■ **PROVIDED TEXT**
Letters

Robots and jobs

November 8, 2018   ·   0 Comments

WRITTEN BY BRIAN LOCKHART

“Train to become a television repairman!”

Anyone of a certain age remembers seeing that ad on the back of a comic book with a few other standards like Sea Monkeys and x-ray glasses.

I did buy the Sea Monkeys for, I think, a dollar, and had three full days of fun watching my colony go from a thousand swimmers down to two lonely survivors. I had my doubts about the x-ray glasses though.

The television repairman ad featured an illustration of a television along with happy looking guy in uniform complete with a official looking jaunty cap.

Learning the trade of checking vacuum tubes and repairing television sets was at one time an actual job.

If your TV had problems a guy would come to your house and fix it so the whole family could tune in and watch the Ed Sullivan show or I Love Lucy.

The reason you don’t see those ads any more is because, thanks to solid state digital technology, you no longer repair a television set. You take it to the dump or the local electronic recycling station.

The same goes for pretty much every other electronic device. If it doesn’t work, you buy a new one.

The servicing job simply became redundant.

There are a lot of jobs that have either dwindled down to a few people still doing it or have simply disappeared altogether. A lot more seem to be on the verge of going the way of the dinosaur, and there is an even bigger list of jobs expected to be reduced in huge numbers or simply fade away in the next 20 years.

■ **MATERIAL**

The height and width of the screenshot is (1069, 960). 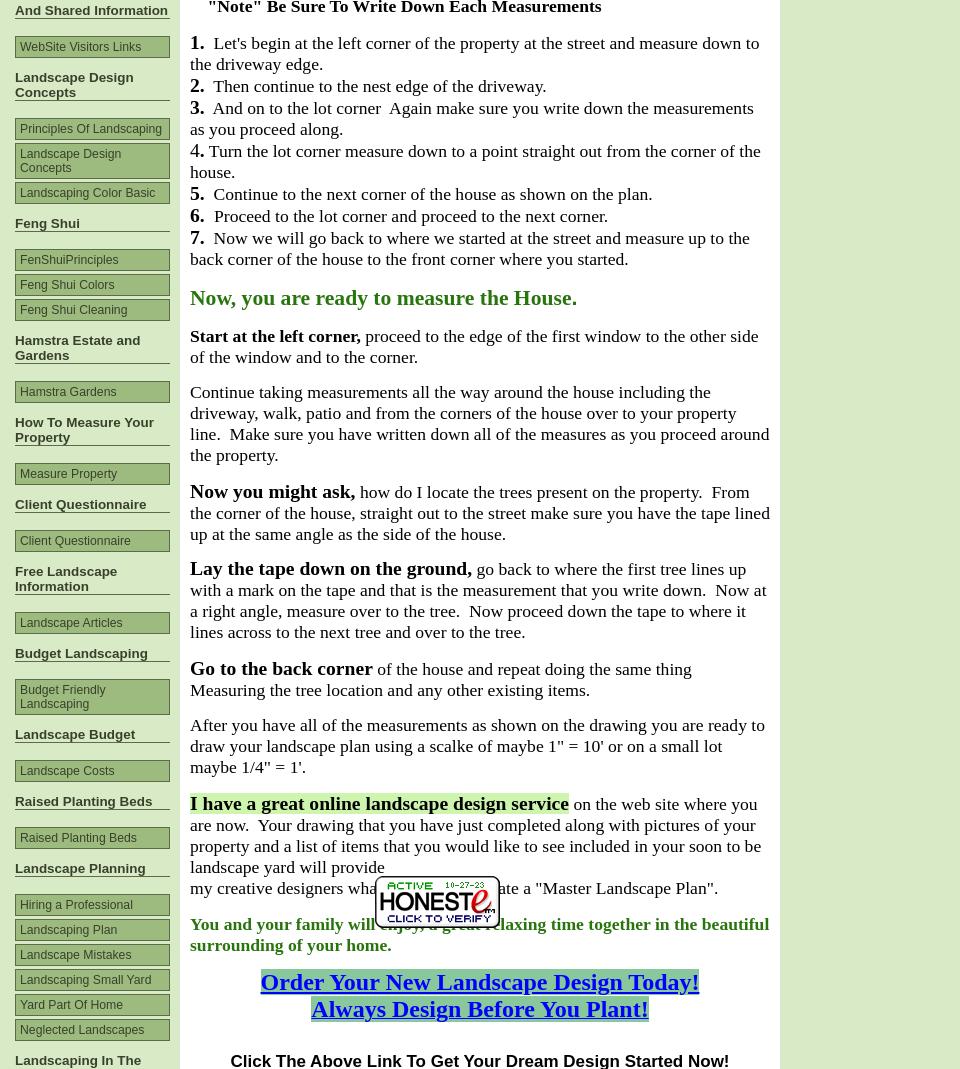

■ **DIRECTIVE**
Can you quote the letter about robots and jobs, starting with "The reason you" and going on through "buy a new one."? Work only from the letter about robots and jobs, not from the material.

■ **SOLUTION TO THIS PROBLEM**
The reason you don’t see those ads any more is because, thanks to solid state digital technology, you no longer repair a television set. You take it to the dump or the local electronic recycling station.

The same goes for pretty much every other electronic device. If it doesn’t work, you buy a new one.